Task brief:
Return only the number of lines in the material below holding the string "agent".

Supplied data:
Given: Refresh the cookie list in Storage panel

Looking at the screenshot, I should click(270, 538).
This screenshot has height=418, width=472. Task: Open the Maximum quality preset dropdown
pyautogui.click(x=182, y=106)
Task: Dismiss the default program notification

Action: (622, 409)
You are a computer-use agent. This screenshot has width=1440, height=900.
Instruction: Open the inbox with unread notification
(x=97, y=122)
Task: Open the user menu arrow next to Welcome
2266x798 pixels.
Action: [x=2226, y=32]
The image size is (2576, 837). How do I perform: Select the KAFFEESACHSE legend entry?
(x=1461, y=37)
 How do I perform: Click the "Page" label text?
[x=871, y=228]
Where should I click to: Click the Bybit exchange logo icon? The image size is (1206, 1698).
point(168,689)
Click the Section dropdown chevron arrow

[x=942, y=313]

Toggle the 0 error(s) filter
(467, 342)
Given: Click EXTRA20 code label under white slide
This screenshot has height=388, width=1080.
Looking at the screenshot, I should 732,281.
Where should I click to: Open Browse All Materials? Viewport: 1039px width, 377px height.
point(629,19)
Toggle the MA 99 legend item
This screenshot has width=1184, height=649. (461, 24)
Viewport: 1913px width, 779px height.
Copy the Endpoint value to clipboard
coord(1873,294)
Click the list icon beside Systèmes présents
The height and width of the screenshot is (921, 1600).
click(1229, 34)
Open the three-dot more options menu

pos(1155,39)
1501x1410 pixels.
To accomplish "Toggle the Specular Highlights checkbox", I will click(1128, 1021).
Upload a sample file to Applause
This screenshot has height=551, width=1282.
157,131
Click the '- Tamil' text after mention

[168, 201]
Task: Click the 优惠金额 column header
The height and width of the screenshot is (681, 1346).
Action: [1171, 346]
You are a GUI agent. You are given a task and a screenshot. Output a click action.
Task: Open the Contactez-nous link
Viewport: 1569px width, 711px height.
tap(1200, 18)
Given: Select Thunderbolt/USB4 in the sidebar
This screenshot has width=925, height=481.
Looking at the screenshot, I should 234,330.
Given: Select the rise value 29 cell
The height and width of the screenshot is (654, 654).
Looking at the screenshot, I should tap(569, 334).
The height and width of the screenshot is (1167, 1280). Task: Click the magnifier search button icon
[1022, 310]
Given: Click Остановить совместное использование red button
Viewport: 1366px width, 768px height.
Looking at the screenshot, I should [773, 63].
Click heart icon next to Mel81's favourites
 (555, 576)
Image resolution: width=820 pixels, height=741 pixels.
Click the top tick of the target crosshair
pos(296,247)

Answer section:
2